Exercise: Find each line in the data below that contains the word "avatar" and copy those lines.

A block of data:
.....
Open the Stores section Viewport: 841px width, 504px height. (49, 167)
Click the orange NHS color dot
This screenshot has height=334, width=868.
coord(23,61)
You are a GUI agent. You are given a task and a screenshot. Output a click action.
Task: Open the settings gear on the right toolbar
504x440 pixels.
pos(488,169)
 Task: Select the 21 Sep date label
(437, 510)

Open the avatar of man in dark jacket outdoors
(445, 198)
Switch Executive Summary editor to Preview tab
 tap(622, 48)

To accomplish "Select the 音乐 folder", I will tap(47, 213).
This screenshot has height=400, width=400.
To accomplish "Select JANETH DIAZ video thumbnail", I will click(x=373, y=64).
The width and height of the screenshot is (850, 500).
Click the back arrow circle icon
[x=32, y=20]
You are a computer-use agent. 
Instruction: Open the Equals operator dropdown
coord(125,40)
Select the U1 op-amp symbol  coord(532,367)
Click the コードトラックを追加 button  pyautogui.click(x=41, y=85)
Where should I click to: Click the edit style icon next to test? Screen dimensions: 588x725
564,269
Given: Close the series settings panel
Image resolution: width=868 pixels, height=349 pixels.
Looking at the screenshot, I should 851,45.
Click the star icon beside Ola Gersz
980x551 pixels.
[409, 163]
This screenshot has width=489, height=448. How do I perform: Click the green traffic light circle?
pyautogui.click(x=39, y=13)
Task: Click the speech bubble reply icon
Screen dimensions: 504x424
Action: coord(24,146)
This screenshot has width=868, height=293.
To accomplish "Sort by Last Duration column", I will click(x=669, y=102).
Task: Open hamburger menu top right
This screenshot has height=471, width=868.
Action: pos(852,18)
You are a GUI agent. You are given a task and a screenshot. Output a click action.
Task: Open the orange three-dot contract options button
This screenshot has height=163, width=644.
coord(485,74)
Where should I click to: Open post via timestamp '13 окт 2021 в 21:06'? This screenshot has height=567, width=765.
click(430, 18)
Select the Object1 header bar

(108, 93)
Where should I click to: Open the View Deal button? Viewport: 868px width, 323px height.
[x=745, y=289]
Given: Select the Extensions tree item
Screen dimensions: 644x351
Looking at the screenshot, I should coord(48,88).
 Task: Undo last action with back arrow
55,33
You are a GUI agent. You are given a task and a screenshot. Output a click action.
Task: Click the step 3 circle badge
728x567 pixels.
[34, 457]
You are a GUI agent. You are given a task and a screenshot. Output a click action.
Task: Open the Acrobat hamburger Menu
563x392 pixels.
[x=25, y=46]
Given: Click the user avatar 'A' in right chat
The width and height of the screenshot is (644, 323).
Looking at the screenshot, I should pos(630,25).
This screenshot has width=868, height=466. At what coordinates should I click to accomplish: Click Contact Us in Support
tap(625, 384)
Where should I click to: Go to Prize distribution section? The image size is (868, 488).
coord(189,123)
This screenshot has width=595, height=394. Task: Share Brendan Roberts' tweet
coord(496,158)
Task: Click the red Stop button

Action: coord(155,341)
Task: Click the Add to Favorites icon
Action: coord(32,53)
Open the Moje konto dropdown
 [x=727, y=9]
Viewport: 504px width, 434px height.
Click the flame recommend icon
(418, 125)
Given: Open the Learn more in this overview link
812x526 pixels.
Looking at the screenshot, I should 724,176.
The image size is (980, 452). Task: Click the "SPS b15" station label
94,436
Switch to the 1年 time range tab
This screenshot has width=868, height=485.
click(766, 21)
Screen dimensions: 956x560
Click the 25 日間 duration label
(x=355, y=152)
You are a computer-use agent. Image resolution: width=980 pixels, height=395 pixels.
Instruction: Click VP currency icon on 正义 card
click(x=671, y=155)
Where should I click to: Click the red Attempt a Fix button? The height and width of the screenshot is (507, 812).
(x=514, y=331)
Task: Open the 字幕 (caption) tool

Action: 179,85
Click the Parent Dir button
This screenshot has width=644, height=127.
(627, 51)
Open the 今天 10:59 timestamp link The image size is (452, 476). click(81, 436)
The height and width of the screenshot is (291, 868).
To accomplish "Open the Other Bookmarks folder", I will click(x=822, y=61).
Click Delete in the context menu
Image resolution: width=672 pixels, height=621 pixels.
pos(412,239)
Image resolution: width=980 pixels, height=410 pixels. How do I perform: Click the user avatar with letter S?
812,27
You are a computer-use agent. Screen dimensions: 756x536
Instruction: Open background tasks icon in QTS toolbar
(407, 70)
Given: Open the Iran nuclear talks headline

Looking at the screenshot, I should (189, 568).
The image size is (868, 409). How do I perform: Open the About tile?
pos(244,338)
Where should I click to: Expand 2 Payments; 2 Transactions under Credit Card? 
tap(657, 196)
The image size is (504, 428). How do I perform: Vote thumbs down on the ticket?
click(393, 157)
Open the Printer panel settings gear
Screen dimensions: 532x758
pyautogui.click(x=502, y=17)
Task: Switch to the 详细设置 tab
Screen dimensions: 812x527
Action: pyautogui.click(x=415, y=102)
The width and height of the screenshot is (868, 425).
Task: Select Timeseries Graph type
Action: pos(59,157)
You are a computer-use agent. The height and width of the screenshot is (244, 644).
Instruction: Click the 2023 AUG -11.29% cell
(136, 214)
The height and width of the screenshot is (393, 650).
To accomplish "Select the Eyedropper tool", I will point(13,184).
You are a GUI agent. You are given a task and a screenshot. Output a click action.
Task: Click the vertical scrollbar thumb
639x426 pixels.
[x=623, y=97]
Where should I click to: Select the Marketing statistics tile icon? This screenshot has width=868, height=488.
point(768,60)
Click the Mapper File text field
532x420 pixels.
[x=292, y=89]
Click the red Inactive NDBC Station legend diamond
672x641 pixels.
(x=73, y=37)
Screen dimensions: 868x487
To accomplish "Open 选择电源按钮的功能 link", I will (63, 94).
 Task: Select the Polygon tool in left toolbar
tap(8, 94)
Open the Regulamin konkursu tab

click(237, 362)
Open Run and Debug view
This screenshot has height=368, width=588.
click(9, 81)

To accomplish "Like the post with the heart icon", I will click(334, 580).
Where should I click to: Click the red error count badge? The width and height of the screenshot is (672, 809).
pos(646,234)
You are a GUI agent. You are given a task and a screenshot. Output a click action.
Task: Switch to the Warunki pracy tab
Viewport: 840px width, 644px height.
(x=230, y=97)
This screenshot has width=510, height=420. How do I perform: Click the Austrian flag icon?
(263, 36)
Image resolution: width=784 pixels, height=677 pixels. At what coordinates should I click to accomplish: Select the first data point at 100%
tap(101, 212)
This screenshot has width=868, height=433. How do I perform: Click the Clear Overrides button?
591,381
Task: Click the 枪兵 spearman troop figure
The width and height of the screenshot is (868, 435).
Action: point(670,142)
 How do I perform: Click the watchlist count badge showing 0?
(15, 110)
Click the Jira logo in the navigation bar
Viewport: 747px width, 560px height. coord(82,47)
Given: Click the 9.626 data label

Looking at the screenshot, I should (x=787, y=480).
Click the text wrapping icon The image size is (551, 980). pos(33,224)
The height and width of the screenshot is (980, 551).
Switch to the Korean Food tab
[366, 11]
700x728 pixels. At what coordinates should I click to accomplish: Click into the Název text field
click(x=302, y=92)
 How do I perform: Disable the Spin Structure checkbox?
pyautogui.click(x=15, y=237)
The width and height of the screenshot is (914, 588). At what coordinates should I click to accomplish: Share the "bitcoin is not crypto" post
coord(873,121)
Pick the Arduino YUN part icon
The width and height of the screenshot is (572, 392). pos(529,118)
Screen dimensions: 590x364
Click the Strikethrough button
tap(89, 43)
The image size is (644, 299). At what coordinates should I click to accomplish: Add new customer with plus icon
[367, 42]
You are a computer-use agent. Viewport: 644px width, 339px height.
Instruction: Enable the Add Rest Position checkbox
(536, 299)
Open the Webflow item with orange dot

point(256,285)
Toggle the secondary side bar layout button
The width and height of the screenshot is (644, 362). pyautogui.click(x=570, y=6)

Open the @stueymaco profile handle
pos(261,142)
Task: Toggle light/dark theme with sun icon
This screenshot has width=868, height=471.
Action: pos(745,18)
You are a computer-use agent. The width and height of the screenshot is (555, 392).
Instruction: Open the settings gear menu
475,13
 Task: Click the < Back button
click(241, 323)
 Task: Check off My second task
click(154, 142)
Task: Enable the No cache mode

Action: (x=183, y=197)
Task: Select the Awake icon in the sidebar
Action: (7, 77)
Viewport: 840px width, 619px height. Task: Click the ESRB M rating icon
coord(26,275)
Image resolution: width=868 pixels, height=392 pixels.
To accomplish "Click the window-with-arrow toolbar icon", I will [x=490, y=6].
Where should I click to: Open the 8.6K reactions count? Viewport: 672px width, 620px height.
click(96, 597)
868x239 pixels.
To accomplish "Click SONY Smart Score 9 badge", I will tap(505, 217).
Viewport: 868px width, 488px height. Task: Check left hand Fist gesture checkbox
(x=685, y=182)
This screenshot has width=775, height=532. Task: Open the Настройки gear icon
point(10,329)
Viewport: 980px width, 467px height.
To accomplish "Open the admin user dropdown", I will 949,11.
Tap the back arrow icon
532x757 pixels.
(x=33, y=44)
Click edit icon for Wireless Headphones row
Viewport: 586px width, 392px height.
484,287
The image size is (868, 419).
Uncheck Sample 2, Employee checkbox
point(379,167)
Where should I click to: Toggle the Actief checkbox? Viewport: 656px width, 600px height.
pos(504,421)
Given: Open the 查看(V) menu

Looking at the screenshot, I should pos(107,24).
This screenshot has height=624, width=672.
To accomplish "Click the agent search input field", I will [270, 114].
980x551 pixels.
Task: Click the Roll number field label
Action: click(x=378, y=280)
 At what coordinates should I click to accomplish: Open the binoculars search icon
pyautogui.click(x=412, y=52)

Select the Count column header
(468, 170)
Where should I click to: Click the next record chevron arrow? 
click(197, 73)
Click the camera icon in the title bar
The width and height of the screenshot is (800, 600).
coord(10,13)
.....
Task solution:
Open the avatar of man in dark jacket outdoors
Given: Click the user avatar 'A' in right chat
Image resolution: width=980 pixels, height=410 pixels. How do I perform: Click the user avatar with letter S?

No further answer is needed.